[[ Input data, beginning ]]

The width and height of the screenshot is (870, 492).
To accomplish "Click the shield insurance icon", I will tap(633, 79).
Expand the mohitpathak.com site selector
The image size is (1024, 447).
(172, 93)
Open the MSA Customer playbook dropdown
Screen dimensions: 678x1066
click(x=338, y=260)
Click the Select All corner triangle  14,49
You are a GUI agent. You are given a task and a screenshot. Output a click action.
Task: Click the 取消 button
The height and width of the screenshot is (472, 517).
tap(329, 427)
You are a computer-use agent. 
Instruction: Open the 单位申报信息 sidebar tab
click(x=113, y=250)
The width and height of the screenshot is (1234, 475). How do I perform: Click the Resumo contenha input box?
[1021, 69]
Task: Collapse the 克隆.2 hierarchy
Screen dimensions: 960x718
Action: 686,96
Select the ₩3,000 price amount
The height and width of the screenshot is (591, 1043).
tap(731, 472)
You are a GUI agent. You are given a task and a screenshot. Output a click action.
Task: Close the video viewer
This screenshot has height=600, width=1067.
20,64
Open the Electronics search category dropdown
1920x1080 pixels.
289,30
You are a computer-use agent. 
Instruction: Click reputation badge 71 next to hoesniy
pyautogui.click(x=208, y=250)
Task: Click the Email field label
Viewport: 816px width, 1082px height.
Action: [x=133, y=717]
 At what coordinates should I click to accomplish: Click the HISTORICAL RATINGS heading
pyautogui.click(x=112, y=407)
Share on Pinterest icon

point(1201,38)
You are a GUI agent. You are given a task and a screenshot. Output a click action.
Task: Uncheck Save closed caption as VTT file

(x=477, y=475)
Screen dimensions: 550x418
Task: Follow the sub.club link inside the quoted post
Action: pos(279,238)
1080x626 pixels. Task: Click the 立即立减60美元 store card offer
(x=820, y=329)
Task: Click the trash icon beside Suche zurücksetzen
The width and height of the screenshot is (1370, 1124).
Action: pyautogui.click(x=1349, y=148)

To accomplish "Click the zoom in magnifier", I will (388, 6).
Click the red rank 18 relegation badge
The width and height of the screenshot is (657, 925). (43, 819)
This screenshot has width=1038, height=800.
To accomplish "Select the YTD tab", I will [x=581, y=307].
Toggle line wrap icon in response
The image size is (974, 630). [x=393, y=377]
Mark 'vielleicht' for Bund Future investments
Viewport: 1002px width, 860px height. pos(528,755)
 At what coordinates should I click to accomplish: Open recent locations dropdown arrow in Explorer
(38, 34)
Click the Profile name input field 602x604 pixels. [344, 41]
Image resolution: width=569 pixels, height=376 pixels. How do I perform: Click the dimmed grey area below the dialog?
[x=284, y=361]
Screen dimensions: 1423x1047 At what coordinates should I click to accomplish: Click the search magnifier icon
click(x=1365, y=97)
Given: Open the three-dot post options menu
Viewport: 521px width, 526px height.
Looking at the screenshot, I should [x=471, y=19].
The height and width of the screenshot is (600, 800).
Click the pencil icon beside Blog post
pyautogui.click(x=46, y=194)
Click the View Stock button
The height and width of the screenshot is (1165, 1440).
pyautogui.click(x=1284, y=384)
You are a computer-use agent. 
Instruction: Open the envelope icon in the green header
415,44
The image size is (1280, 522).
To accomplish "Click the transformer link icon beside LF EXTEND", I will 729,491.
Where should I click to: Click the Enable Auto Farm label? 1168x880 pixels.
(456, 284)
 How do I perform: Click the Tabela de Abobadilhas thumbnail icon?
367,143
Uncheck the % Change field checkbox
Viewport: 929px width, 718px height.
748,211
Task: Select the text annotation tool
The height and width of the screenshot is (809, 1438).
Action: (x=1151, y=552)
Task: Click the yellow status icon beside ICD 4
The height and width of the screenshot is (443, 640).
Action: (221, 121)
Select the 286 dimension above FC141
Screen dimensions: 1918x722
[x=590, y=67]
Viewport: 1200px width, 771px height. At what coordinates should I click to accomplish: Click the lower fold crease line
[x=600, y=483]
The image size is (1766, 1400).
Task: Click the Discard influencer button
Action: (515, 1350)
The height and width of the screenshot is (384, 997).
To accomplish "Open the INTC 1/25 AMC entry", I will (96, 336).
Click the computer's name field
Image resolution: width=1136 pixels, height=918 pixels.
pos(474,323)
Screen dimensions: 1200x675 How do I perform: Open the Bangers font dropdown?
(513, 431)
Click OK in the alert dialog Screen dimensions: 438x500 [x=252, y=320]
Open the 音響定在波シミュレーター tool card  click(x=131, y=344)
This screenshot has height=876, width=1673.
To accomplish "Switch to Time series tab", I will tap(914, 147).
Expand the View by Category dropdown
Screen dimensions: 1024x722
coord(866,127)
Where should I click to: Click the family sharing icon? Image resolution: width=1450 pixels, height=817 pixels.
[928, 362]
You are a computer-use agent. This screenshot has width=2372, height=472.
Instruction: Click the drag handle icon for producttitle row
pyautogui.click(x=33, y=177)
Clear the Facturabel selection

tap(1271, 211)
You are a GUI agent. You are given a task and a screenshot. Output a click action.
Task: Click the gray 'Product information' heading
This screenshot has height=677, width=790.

[[ Input data, end ]]

Exercise instructions ▸ Write every record above out again exactly as it stands.

Response ▸
The width and height of the screenshot is (870, 492).
To accomplish "Click the shield insurance icon", I will tap(633, 79).
Expand the mohitpathak.com site selector
The image size is (1024, 447).
(172, 93)
Open the MSA Customer playbook dropdown
Screen dimensions: 678x1066
click(x=338, y=260)
Click the Select All corner triangle  14,49
You are a GUI agent. You are given a task and a screenshot. Output a click action.
Task: Click the 取消 button
The height and width of the screenshot is (472, 517).
tap(329, 427)
You are a computer-use agent. 
Instruction: Open the 单位申报信息 sidebar tab
click(x=113, y=250)
The width and height of the screenshot is (1234, 475). How do I perform: Click the Resumo contenha input box?
[1021, 69]
Task: Collapse the 克隆.2 hierarchy
Screen dimensions: 960x718
Action: 686,96
Select the ₩3,000 price amount
The height and width of the screenshot is (591, 1043).
tap(731, 472)
You are a GUI agent. You are given a task and a screenshot. Output a click action.
Task: Close the video viewer
This screenshot has height=600, width=1067.
20,64
Open the Electronics search category dropdown
1920x1080 pixels.
289,30
You are a computer-use agent. 
Instruction: Click reputation badge 71 next to hoesniy
pyautogui.click(x=208, y=250)
Task: Click the Email field label
Viewport: 816px width, 1082px height.
Action: [x=133, y=717]
 At what coordinates should I click to accomplish: Click the HISTORICAL RATINGS heading
pyautogui.click(x=112, y=407)
Share on Pinterest icon

point(1201,38)
You are a GUI agent. You are given a task and a screenshot. Output a click action.
Task: Uncheck Save closed caption as VTT file

(x=477, y=475)
Screen dimensions: 550x418
Task: Follow the sub.club link inside the quoted post
Action: pos(279,238)
1080x626 pixels. Task: Click the 立即立减60美元 store card offer
(x=820, y=329)
Task: Click the trash icon beside Suche zurücksetzen
The width and height of the screenshot is (1370, 1124).
Action: pyautogui.click(x=1349, y=148)

To accomplish "Click the zoom in magnifier", I will (388, 6).
Click the red rank 18 relegation badge
The width and height of the screenshot is (657, 925). (43, 819)
This screenshot has width=1038, height=800.
To accomplish "Select the YTD tab", I will [x=581, y=307].
Toggle line wrap icon in response
The image size is (974, 630). [x=393, y=377]
Mark 'vielleicht' for Bund Future investments
Viewport: 1002px width, 860px height. pos(528,755)
 At what coordinates should I click to accomplish: Open recent locations dropdown arrow in Explorer
(38, 34)
Click the Profile name input field 602x604 pixels. [344, 41]
Image resolution: width=569 pixels, height=376 pixels. How do I perform: Click the dimmed grey area below the dialog?
[x=284, y=361]
Screen dimensions: 1423x1047 At what coordinates should I click to accomplish: Click the search magnifier icon
click(x=1365, y=97)
Given: Open the three-dot post options menu
Viewport: 521px width, 526px height.
Looking at the screenshot, I should [x=471, y=19].
The height and width of the screenshot is (600, 800).
Click the pencil icon beside Blog post
pyautogui.click(x=46, y=194)
Click the View Stock button
The height and width of the screenshot is (1165, 1440).
pyautogui.click(x=1284, y=384)
You are a computer-use agent. 
Instruction: Open the envelope icon in the green header
415,44
The image size is (1280, 522).
To accomplish "Click the transformer link icon beside LF EXTEND", I will 729,491.
Where should I click to: Click the Enable Auto Farm label? 1168x880 pixels.
(456, 284)
 How do I perform: Click the Tabela de Abobadilhas thumbnail icon?
367,143
Uncheck the % Change field checkbox
Viewport: 929px width, 718px height.
748,211
Task: Select the text annotation tool
The height and width of the screenshot is (809, 1438).
Action: (x=1151, y=552)
Task: Click the yellow status icon beside ICD 4
The height and width of the screenshot is (443, 640).
Action: (221, 121)
Select the 286 dimension above FC141
Screen dimensions: 1918x722
[x=590, y=67]
Viewport: 1200px width, 771px height. At what coordinates should I click to accomplish: Click the lower fold crease line
[x=600, y=483]
The image size is (1766, 1400).
Task: Click the Discard influencer button
Action: (515, 1350)
The height and width of the screenshot is (384, 997).
To accomplish "Open the INTC 1/25 AMC entry", I will (96, 336).
Click the computer's name field
Image resolution: width=1136 pixels, height=918 pixels.
pos(474,323)
Screen dimensions: 1200x675 How do I perform: Open the Bangers font dropdown?
(513, 431)
Click OK in the alert dialog Screen dimensions: 438x500 [x=252, y=320]
Open the 音響定在波シミュレーター tool card  click(x=131, y=344)
This screenshot has height=876, width=1673.
To accomplish "Switch to Time series tab", I will tap(914, 147).
Expand the View by Category dropdown
Screen dimensions: 1024x722
coord(866,127)
Where should I click to: Click the family sharing icon? Image resolution: width=1450 pixels, height=817 pixels.
[928, 362]
You are a computer-use agent. This screenshot has width=2372, height=472.
Instruction: Click the drag handle icon for producttitle row
pyautogui.click(x=33, y=177)
Clear the Facturabel selection

tap(1271, 211)
You are a GUI agent. You are given a task and a screenshot. Output a click action.
Task: Click the gray 'Product information' heading
This screenshot has height=677, width=790.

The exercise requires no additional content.